- A few weeks ago, Sam Harris invited a writer and law student named Omer Aziz onto his podcast to discuss the latter’s scathing review of Harris’s recent book, a collaboration with former Islamist Maajid Nawaz entitled Islam and the Future of Tolerance. Aziz began by protesting, “I don’t care about your motives. For me, it’s about what the book says”. If that were true, listeners would have been spared the podcast’s tortuous first hour, and what followed it might have been more constructive.

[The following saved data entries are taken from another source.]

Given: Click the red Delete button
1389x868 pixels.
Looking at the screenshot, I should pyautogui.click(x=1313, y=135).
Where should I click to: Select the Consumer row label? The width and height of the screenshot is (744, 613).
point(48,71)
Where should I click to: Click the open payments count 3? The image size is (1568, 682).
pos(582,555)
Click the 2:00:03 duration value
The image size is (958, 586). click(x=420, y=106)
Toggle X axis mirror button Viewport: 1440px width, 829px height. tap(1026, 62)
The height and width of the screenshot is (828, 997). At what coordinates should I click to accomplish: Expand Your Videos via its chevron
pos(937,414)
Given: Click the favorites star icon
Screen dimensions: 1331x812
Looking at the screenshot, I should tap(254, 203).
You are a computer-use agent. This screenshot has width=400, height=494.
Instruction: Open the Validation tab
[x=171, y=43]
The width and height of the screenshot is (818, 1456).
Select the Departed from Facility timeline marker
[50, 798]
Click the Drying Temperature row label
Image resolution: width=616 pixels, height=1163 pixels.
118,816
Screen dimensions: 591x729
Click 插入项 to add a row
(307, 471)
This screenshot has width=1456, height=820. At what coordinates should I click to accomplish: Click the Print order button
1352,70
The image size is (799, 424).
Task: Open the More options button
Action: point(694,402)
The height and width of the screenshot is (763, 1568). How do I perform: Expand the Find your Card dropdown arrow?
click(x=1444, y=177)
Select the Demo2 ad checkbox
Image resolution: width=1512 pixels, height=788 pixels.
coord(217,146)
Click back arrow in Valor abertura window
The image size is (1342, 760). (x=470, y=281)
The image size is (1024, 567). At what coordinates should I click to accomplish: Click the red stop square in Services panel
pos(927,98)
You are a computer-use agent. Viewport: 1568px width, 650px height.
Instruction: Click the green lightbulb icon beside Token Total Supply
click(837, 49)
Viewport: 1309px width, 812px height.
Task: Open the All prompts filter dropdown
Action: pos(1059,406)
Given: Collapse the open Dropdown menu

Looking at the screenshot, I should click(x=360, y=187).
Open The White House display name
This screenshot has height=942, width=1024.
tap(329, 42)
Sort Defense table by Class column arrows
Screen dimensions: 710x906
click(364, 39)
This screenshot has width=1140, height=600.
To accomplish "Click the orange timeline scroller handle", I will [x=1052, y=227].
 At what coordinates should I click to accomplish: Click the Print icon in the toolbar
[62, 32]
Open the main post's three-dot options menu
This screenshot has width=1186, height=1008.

But it is hard to accept Aziz’s professed indifference to Nawaz and Harris’s motives when he had decided to open his review with this:
>There are few get-rich-quick schemes left in modern publishing, but one that persists could be called Project Islamic Reformation. Writing a book that fits in this category is actually quite easy. First, label yourself a reformist. Never mind the congratulatory self-coronation the tag implies; it is necessary to segregate oneself from all the non-reformists out there. Second, make your agenda clear at the outset by criticizing what is ailing Islam and Muslims. The Qur’an is a good place to start because Muslims, especially in the Middle East, surely treat their holy book more like a military instruction manual than anything else. Third, propose a few solutions. Lest you be accused of nuance, the more vague and generic these are, the better. Fourth, soak up the inevitable publicity that awaits, and with it, your hard-earned cash. Voilà!